Content starts

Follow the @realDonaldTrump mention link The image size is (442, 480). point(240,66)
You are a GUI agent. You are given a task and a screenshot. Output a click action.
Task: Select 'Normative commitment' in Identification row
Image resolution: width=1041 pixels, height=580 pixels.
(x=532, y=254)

Content ends

INSTRUCTIONS TO FOLLOW :: Pull out every line from the one with "You are a GUI" to the end of the listing, and output only those.

SOLUTION TO THIS PROBLEM ::
You are a GUI agent. You are given a task and a screenshot. Output a click action.
Task: Select 'Normative commitment' in Identification row
Image resolution: width=1041 pixels, height=580 pixels.
(x=532, y=254)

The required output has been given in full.